> _Seitenauszug_:
'''

Schärfere Geschütze fahren die Tierrettung und die Polizei in St. Florian bei Linz jetzt gegen den Katzenmörder vom Wambacherberg auf. Beide fahren regelmäßig ihre Runden durch die Siedlung. Die Tierrettung setzt sogar eine Belohnung von 1000 Euro auf die Ergreifung des Täters aus - neue Vergiftungen sind aufgetaucht.
Die Spur des Katzenvergifters führt laut Tierrettung schon bis ins nahegelegene Ebelsberg - drei Katzen starben dort, ob sie tatsächlich Opfer von Giftködern waren, ist jedoch noch nicht gesichert. Auch in Rohrbach im Mühlkreis meldeten sich trauernde Katzenbesitzer.

'''

> _Zu erledigen_:
Führe den Bericht über den Katzenvergifter vom Wambacherberg nach seinem letzten Satz fort. Die nachstehenden Zeilen werden nicht gebraucht.

> _Übungsdaten_:
'''

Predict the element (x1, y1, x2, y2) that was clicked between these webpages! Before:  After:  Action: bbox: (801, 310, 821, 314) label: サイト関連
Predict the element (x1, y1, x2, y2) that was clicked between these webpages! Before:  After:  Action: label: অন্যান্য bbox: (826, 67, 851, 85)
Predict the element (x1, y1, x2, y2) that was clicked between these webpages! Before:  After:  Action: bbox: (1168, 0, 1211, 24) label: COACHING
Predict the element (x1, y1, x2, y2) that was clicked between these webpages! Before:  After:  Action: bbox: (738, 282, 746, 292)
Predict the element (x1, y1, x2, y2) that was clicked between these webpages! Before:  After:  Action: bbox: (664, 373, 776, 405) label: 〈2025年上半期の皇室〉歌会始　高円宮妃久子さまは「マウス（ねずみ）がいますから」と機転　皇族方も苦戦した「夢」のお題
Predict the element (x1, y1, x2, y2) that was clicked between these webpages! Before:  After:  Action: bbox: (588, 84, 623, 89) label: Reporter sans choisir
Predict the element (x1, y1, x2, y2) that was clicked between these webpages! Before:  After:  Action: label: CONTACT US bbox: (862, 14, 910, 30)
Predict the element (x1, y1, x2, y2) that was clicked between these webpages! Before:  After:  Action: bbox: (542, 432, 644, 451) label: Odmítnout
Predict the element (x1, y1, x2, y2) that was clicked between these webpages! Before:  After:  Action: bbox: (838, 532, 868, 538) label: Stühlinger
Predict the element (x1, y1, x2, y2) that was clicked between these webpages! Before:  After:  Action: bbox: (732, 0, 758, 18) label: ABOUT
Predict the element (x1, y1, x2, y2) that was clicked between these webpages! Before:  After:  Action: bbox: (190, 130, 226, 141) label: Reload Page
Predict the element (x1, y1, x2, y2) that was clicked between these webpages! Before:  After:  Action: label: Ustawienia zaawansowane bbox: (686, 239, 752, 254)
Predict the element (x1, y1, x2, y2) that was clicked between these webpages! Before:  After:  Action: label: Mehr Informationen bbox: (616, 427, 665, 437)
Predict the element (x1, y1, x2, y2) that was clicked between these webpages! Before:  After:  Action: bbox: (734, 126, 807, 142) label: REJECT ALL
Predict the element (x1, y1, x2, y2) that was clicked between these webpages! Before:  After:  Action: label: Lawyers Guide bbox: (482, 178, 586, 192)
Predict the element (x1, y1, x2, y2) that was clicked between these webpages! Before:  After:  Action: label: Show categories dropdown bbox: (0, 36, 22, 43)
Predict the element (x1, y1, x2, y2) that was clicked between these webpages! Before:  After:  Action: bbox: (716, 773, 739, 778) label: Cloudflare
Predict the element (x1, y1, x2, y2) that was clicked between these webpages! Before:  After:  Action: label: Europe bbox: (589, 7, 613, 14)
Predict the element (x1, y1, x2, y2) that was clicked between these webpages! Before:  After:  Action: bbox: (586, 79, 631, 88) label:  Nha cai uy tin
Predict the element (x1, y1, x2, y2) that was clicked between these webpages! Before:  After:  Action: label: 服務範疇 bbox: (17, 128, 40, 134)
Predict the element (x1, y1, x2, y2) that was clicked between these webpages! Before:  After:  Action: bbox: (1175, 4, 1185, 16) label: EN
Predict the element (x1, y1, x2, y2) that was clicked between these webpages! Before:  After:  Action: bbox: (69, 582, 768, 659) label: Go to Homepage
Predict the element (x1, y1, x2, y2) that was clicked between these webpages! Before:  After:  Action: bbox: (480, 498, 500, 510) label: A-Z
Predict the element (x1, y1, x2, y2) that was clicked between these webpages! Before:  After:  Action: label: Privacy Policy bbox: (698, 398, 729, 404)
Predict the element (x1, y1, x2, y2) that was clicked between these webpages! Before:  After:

'''

> _Lösung_:
Echte Hinweise auf den möglichen Täter gibt es aber derzeit noch nicht. Deshalb hat die Tierrettung nun ein Kopfgeld auf den Täter ausgesetzt: Ganze tausend Euro ist ihr die Ergreifung des Tierhassers wert. Die Polizei glaubt weiterhin daran, dass ein Bewohner der Siedlung in St. Florian bei Linz für die Vergiftungen der - mit den Ebelsberger Fällen - 15 Tiere verantwortlich ist. Mit den Untersuchungsergebnissen der zwei gefundenen Fischköder ist erst in etwa einer Woche zu rechnen. Bis dahin fahren Polizei und Tierrettung verstärkt Streife.